— Start of Material to process —

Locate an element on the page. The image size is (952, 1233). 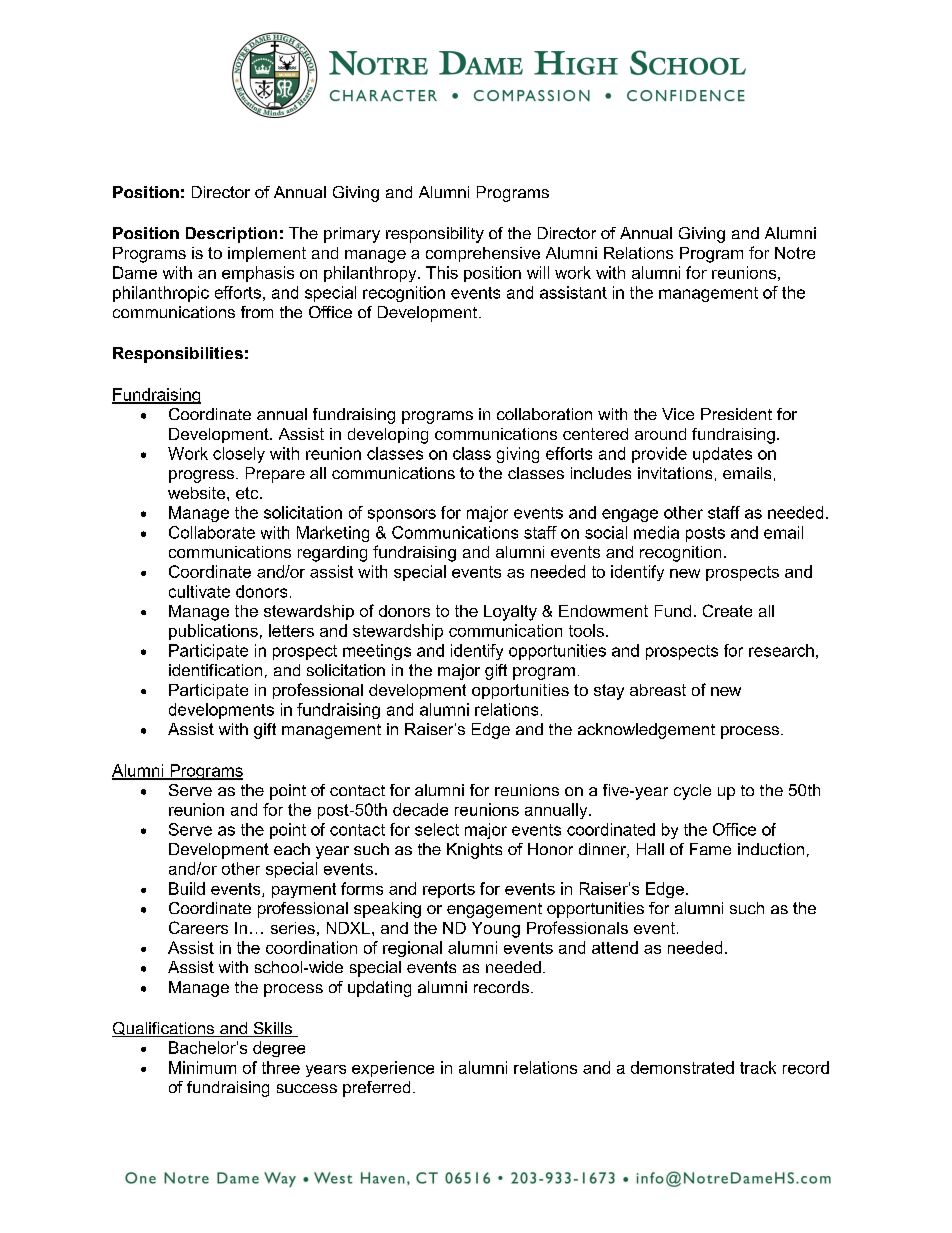
each is located at coordinates (292, 849).
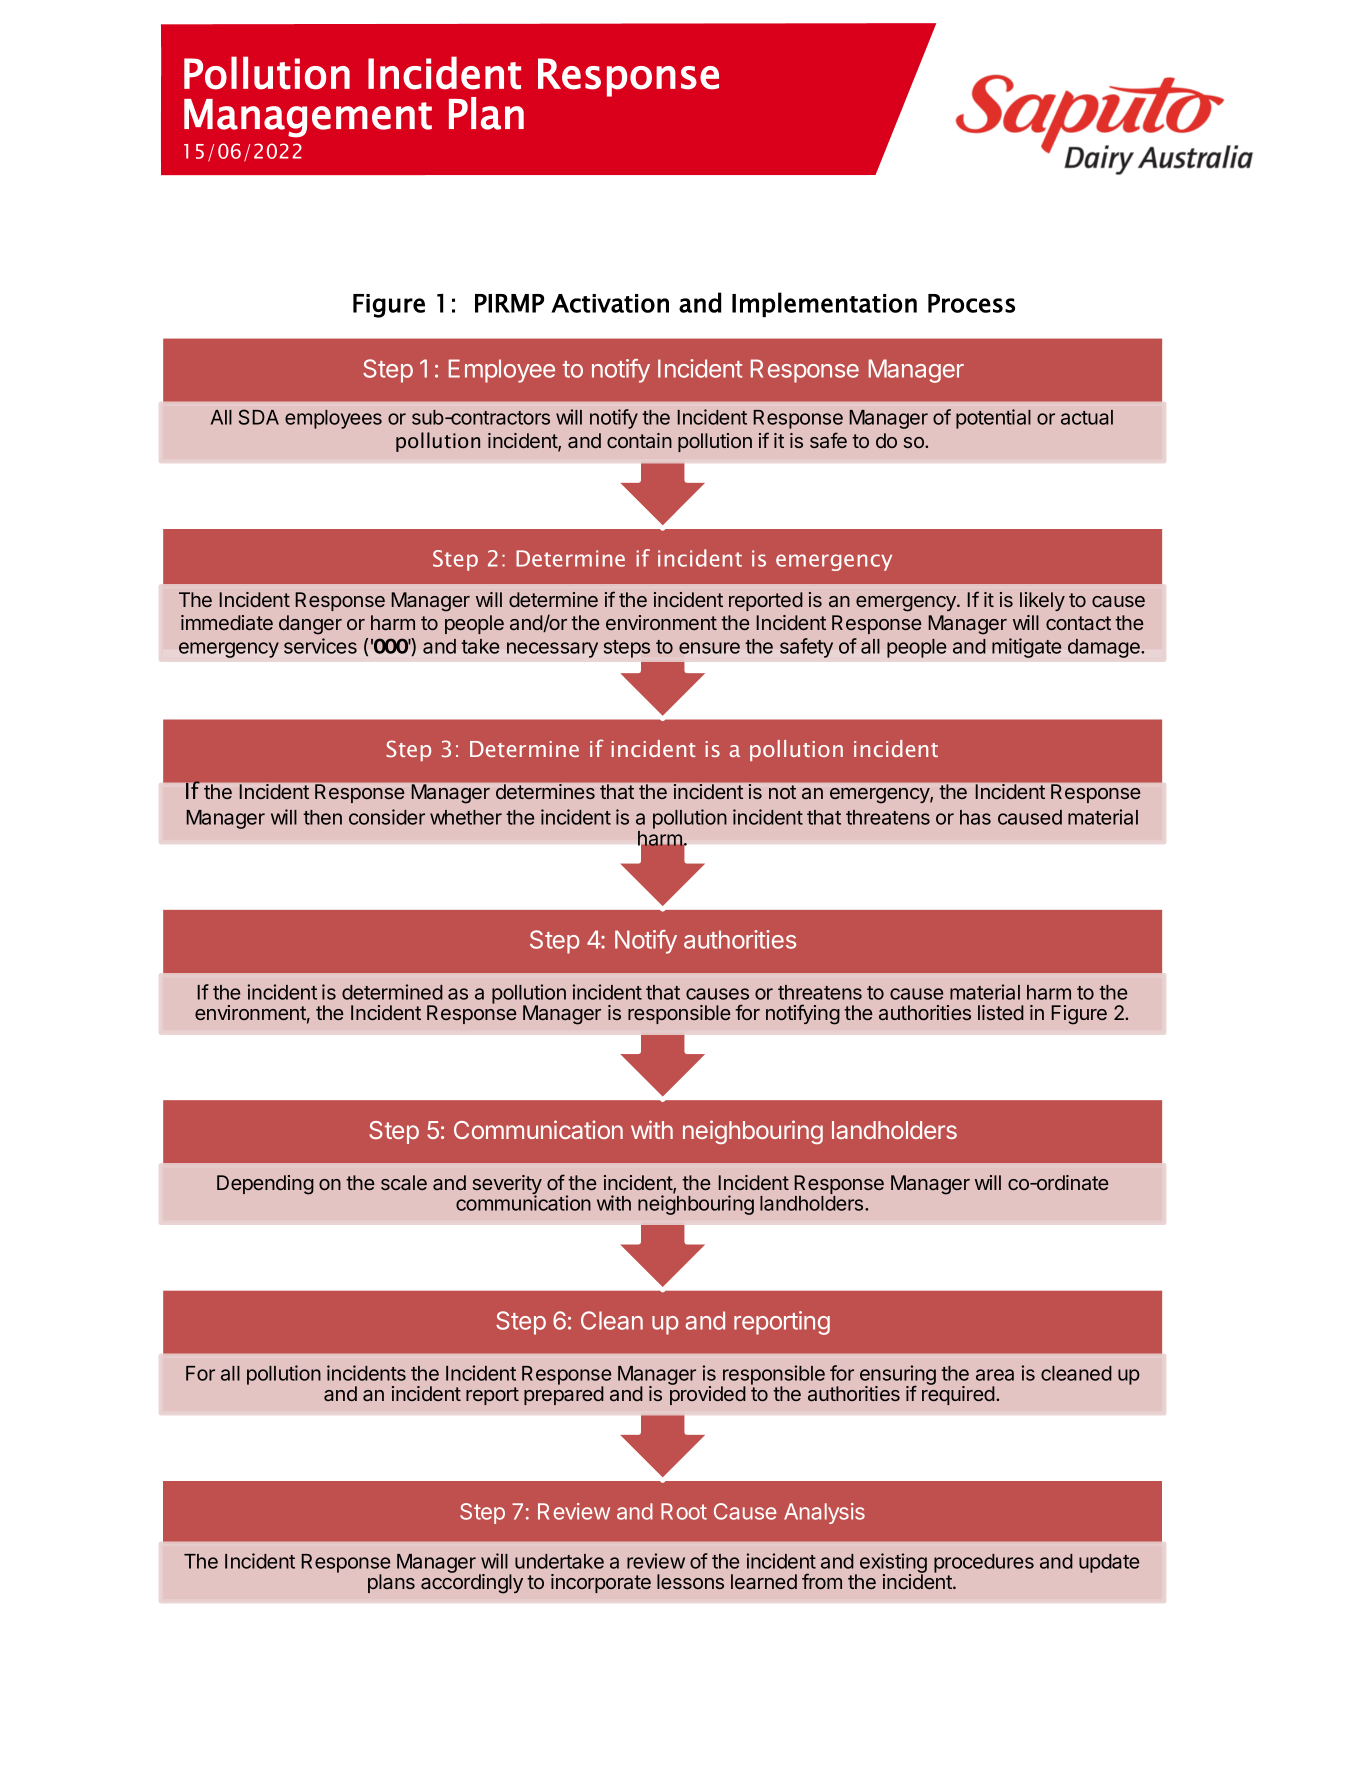 The width and height of the page is (1368, 1771). Describe the element at coordinates (971, 303) in the page. I see `Process` at that location.
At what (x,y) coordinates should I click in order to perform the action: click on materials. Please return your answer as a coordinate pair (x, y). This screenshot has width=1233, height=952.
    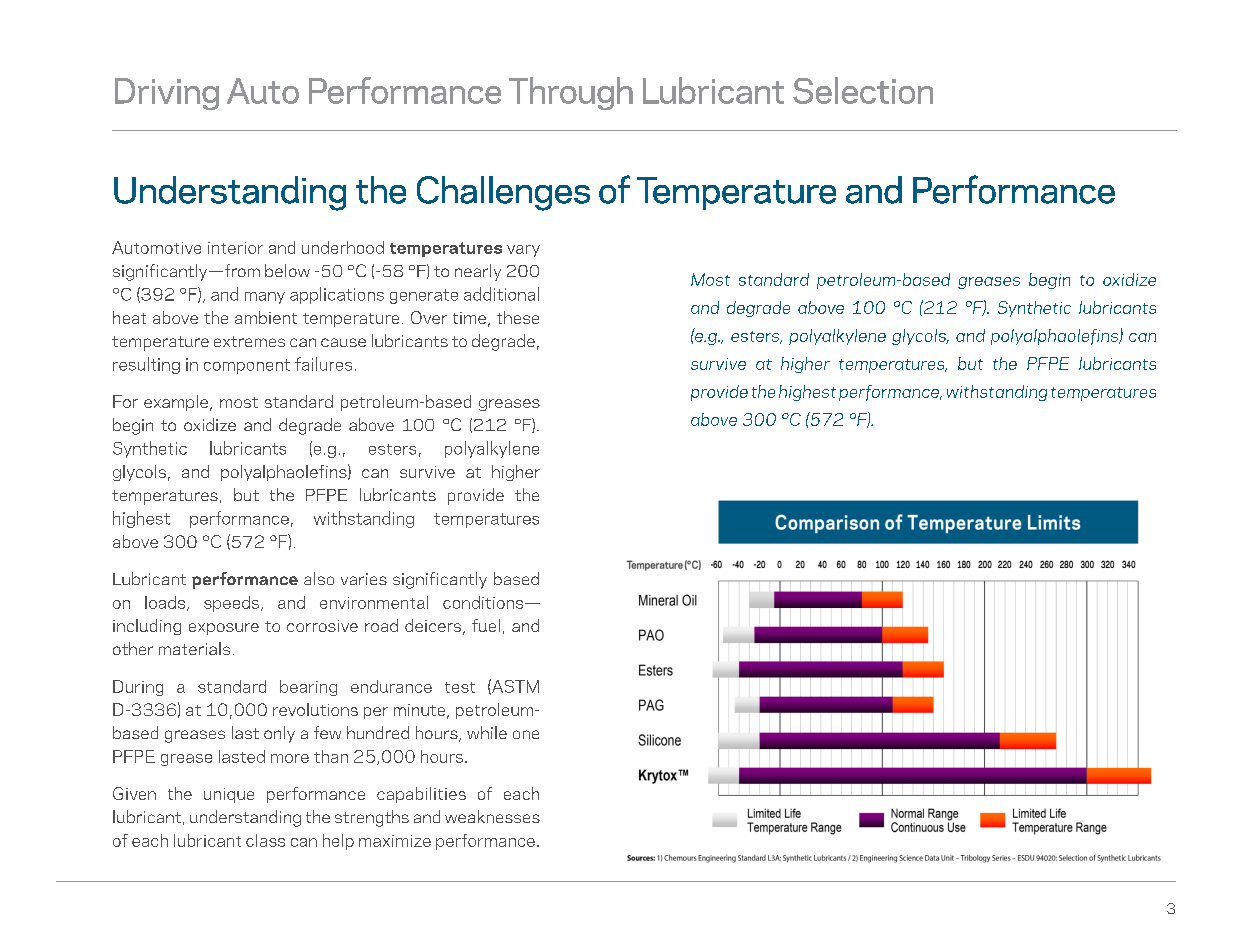
    Looking at the image, I should click on (194, 648).
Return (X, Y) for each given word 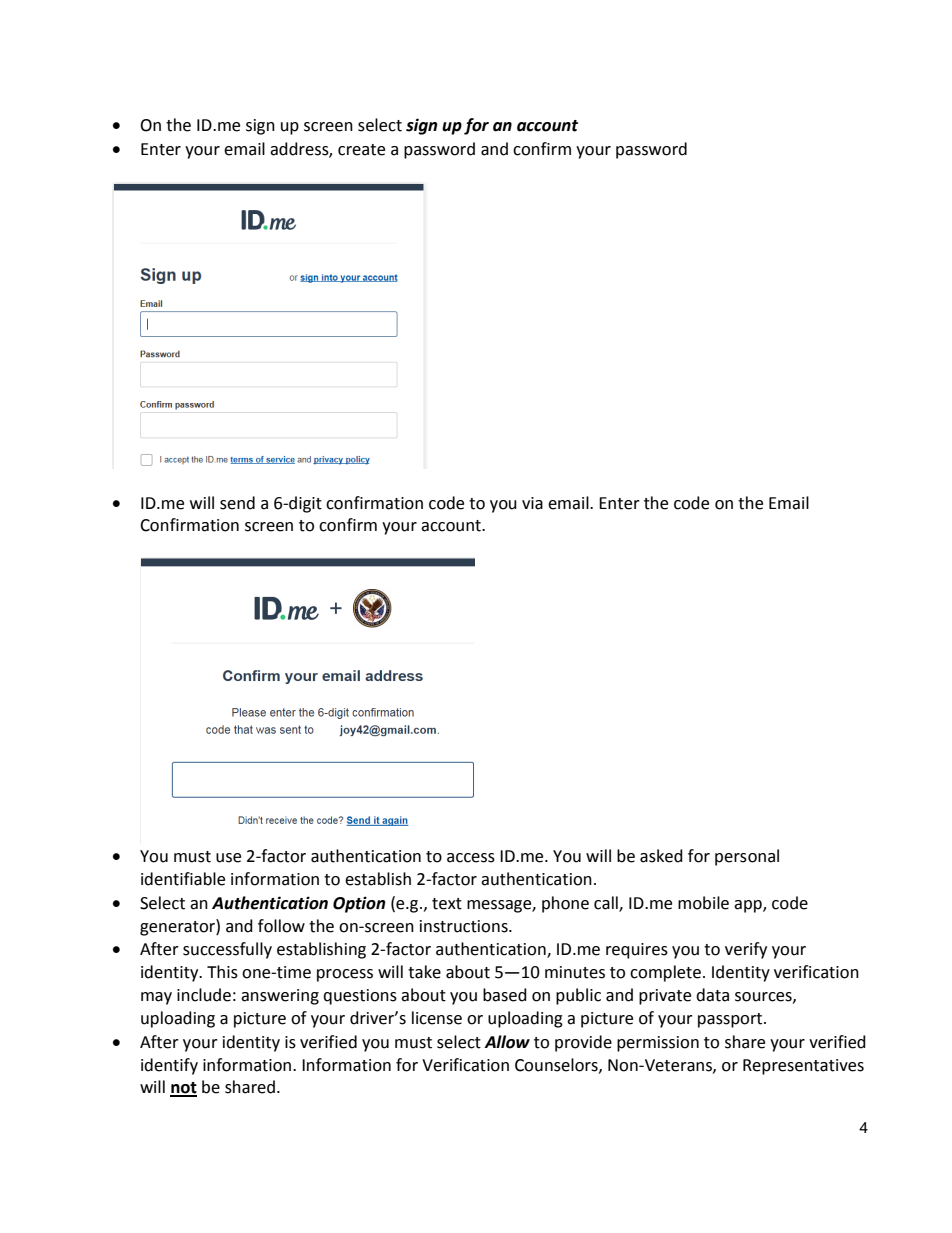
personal (747, 857)
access (471, 858)
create (361, 150)
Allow (507, 1042)
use (228, 858)
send (237, 503)
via (532, 503)
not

— End of Material to process —

## Requirements
Can you copy all of the rows above word for word, leaving out the pictures?

## Answer to the problem
Locate an element on the page. The image size is (952, 1233). 
each is located at coordinates (292, 849).
 The width and height of the page is (1368, 1771). Describe the element at coordinates (971, 303) in the page. I see `Process` at that location.
At what (x,y) coordinates should I click in order to perform the action: click on materials. Please return your answer as a coordinate pair (x, y). This screenshot has width=1233, height=952.
    Looking at the image, I should click on (194, 648).
Return (X, Y) for each given word 
personal (747, 857)
access (471, 858)
create (361, 150)
Allow (507, 1042)
use (228, 858)
send (237, 503)
via (532, 503)
not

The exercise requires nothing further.